# How do you fall in Love?



## Perseus (Mar 7, 2009)

*How do you fall in Love? 

*Head (Thinking) to Heart
Feelings to Heart
Perception to Heart
Judgement to Heart
Intuition to Heart
Sensing to Heart 
======================

This has been posted before on other forums, but this poll is for the Artisans.

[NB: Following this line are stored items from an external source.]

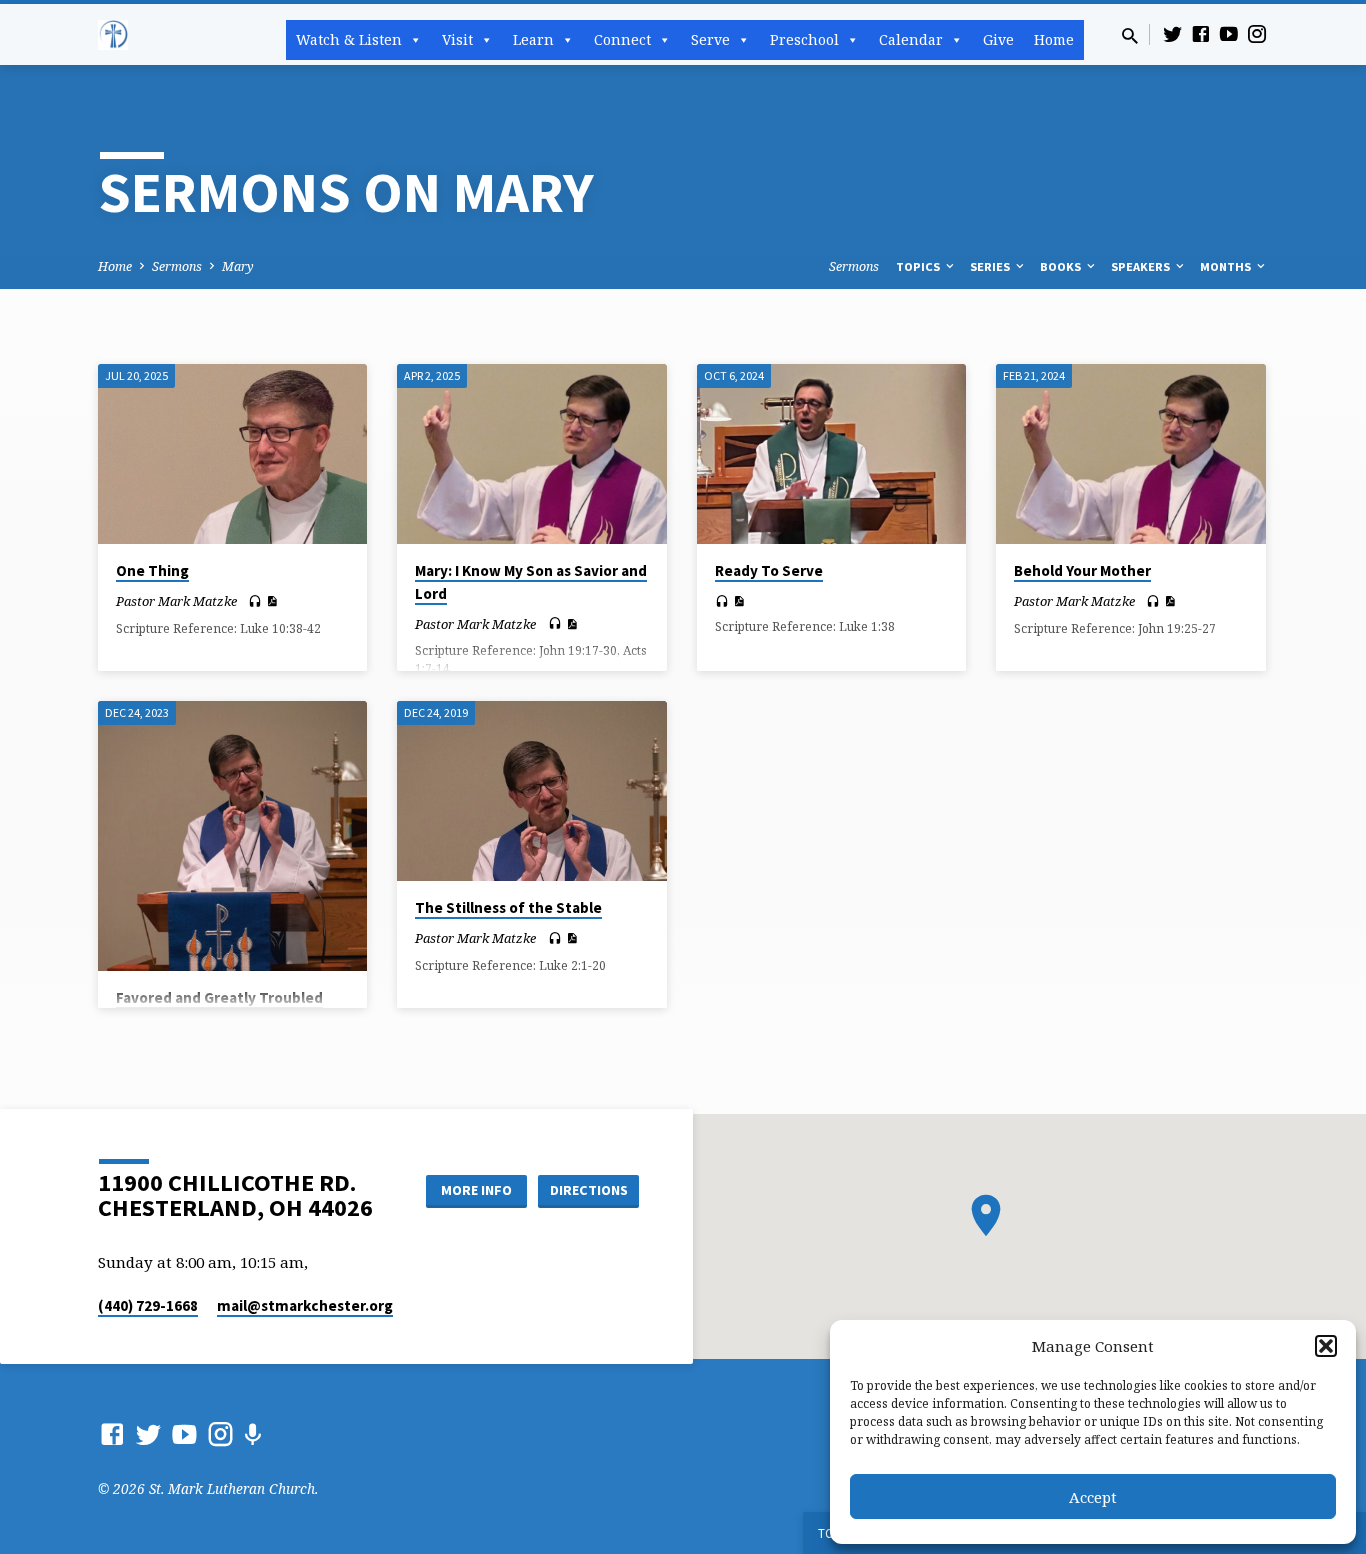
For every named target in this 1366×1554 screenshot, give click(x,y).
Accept (1093, 1497)
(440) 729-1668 (148, 1305)
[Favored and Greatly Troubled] (232, 835)
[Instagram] (1257, 33)
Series (991, 266)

Love might be an Idealist thing though. ​


----------



## mcgooglian (Nov 12, 2008)

I don't, simple as that:tongue:


----------



## Zcythe (Mar 19, 2009)

Can someone explain the dynamics of this drill?


----------



## Fat Bozo (May 24, 2009)

Usually I'm just like "Damn! I just realized I can't stop thinkin about her!" :blushed:


----------



## TreeBob (Oct 11, 2008)

I went with head because feelings just are too plain obvious.


----------



## Perseus (Mar 7, 2009)

In Capitalism, it might be Money to Heart ?


----------



## Trope (Oct 18, 2008)




----------



## Omisoc (May 28, 2009)

Where is the "Penis to Heart" option?


----------



## Sidewinder (May 22, 2009)

I wasn't sure how some of these options might work. Aren't most people drawn into love by their feelings? I can see intuition working for some cases (just have a hunch it's gonna work).


----------



## εmptε (Nov 20, 2008)

*Where is the "Intuition to Head then 'Finally' to Heart" option?*


----------



## INFJ000 (Dec 10, 2009)

Straight to the heart for me :frustrating:


----------



## Litchi (Dec 2, 2009)

when our mind and heart says " this is one who u really misses, u cant do anything without him/her and cant survive ,,,, 

thats the moment I am fall in love


----------